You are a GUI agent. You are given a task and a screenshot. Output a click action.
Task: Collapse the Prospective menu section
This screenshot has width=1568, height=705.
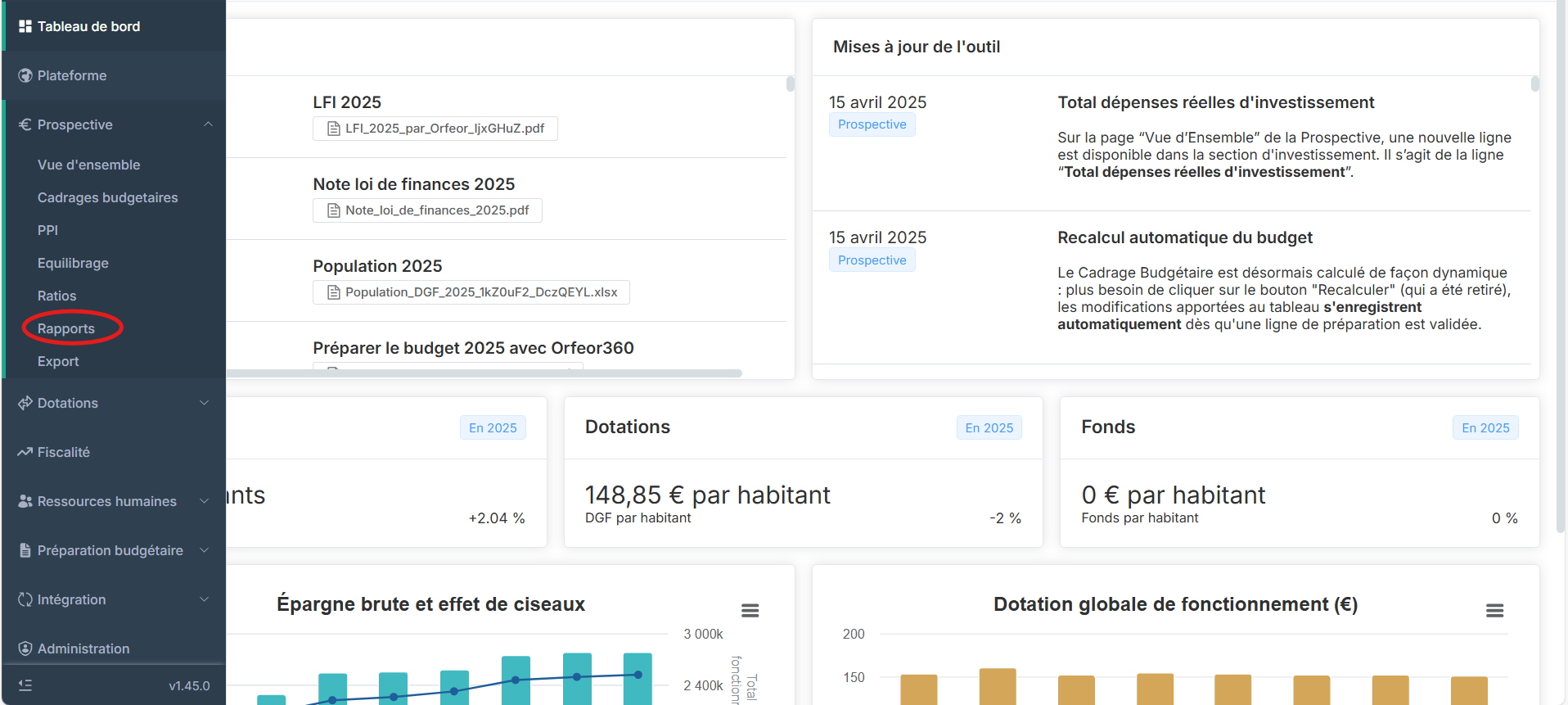point(208,124)
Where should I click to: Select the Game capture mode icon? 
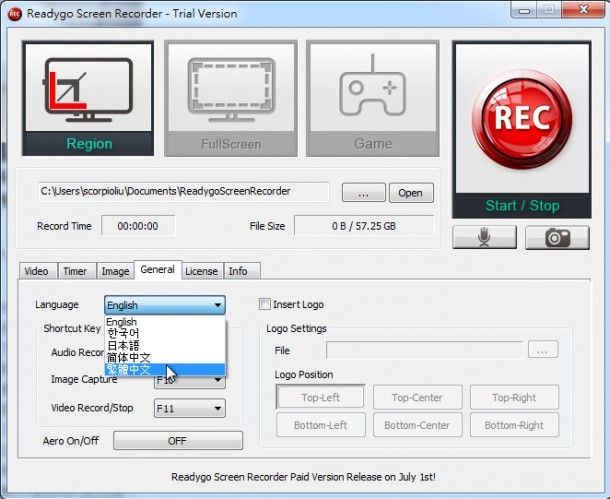click(x=372, y=98)
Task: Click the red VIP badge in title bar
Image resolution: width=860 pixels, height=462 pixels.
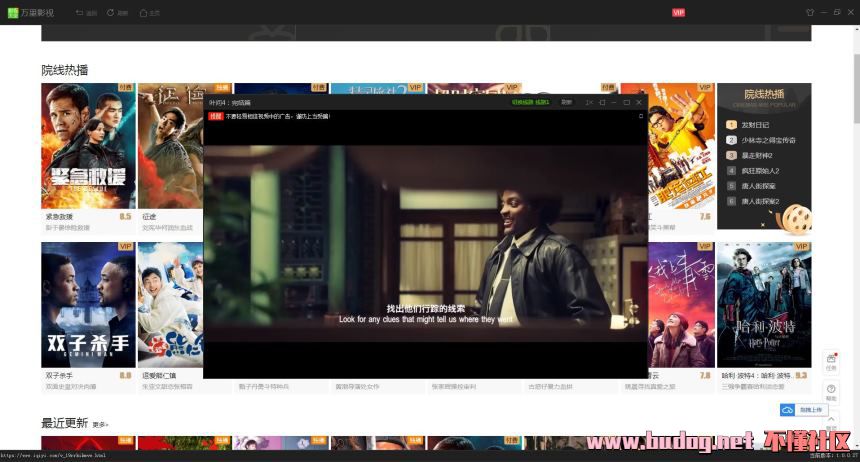Action: pyautogui.click(x=678, y=12)
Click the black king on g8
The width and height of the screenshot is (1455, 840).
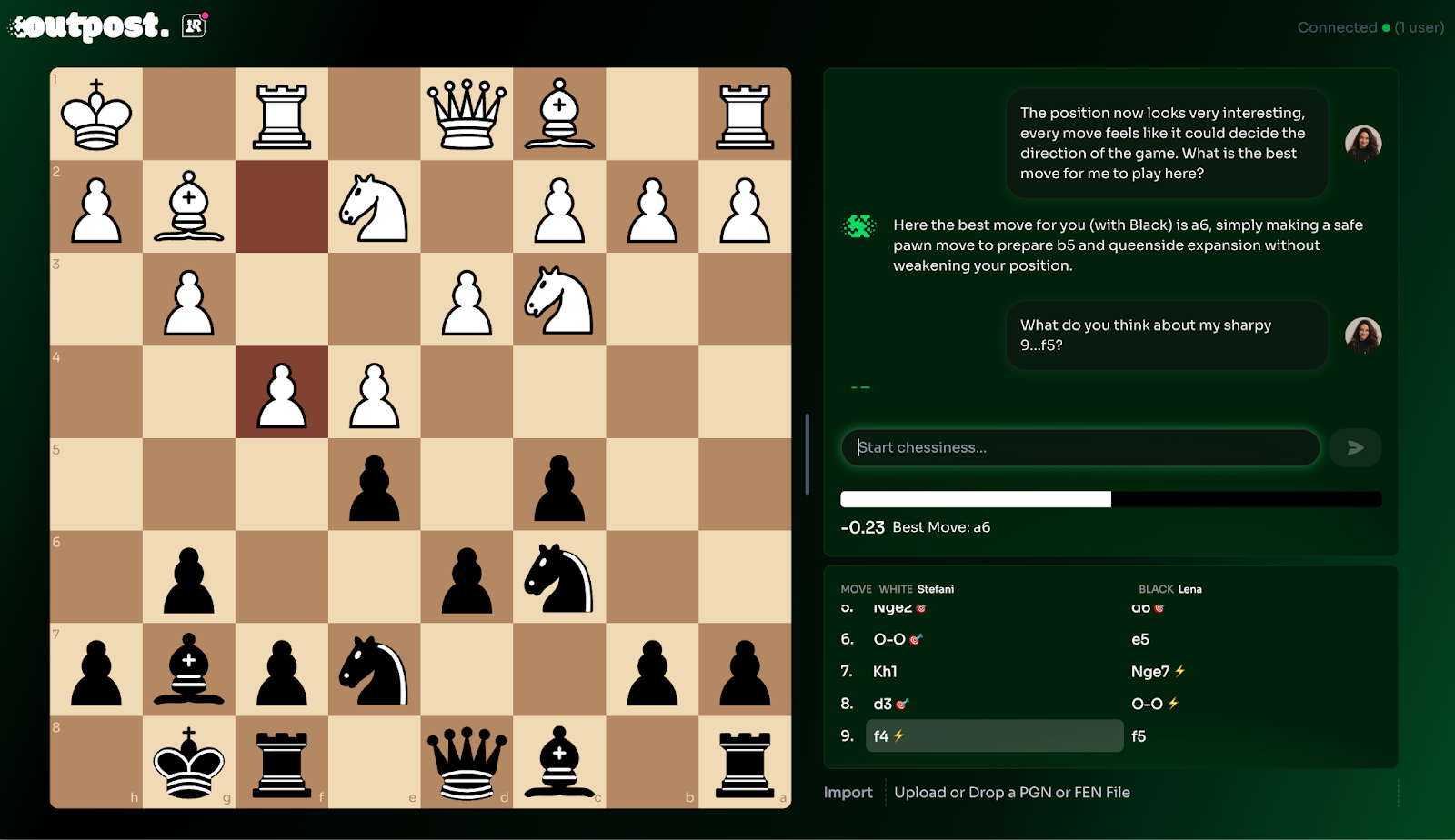tap(189, 762)
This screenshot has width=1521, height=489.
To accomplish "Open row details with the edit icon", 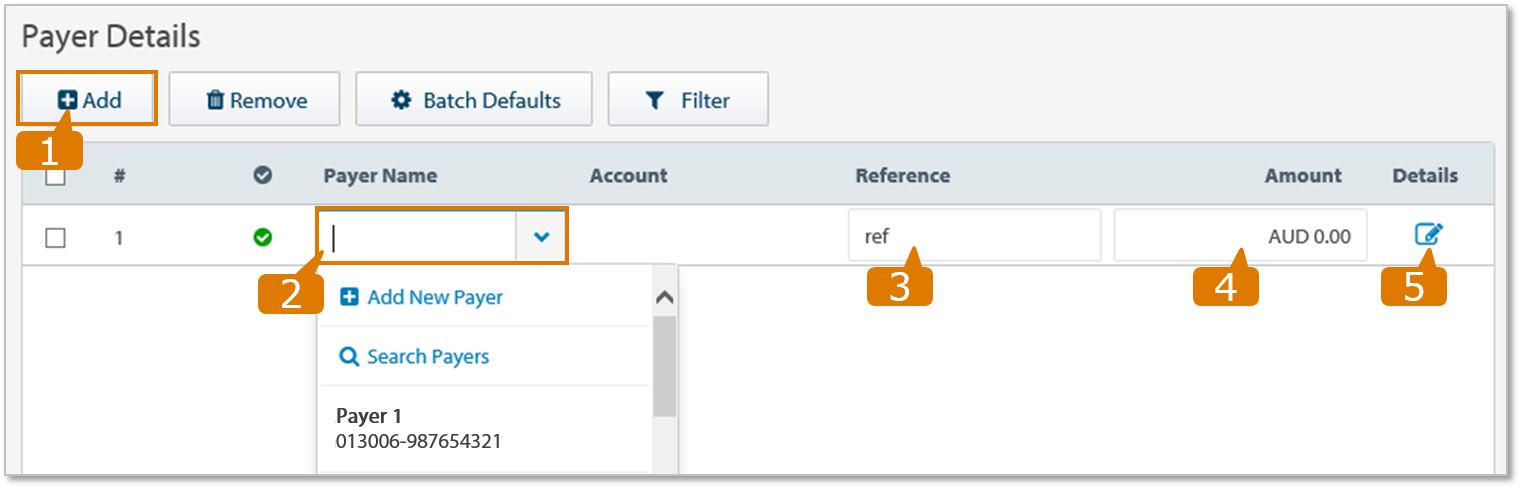I will [1428, 235].
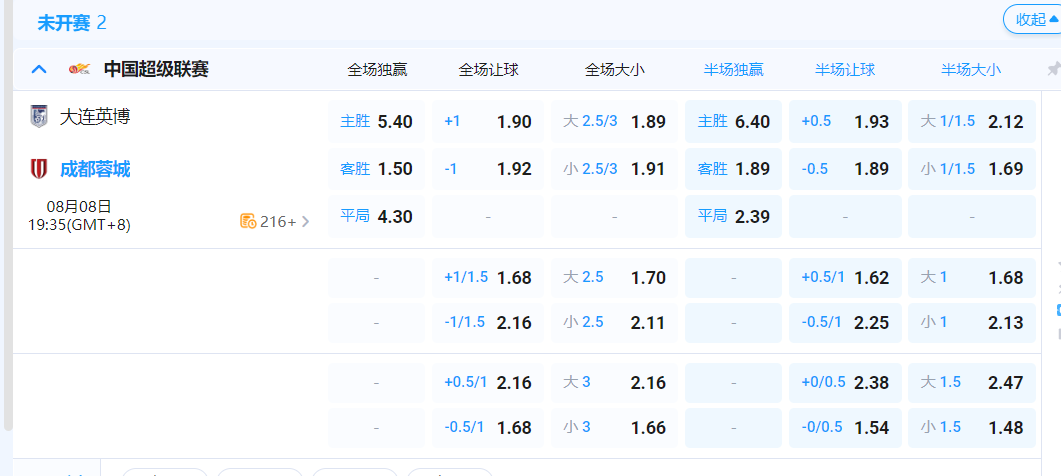Collapse the 中国超级联赛 league section
This screenshot has width=1061, height=476.
[39, 69]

Your task
Output the records above as they stand, from the first line to the line with "Task: Click the red VIP badge in title bar", inclusive, and exclude the pictures.

Exercise result
You are a GUI agent. You are given a task and a screenshot. Output a click action.
Task: Collapse the Prospective menu section
This screenshot has width=1568, height=705.
point(208,124)
Where should I click to: Select the Game capture mode icon? 
click(x=372, y=98)
Task: Click the red VIP badge in title bar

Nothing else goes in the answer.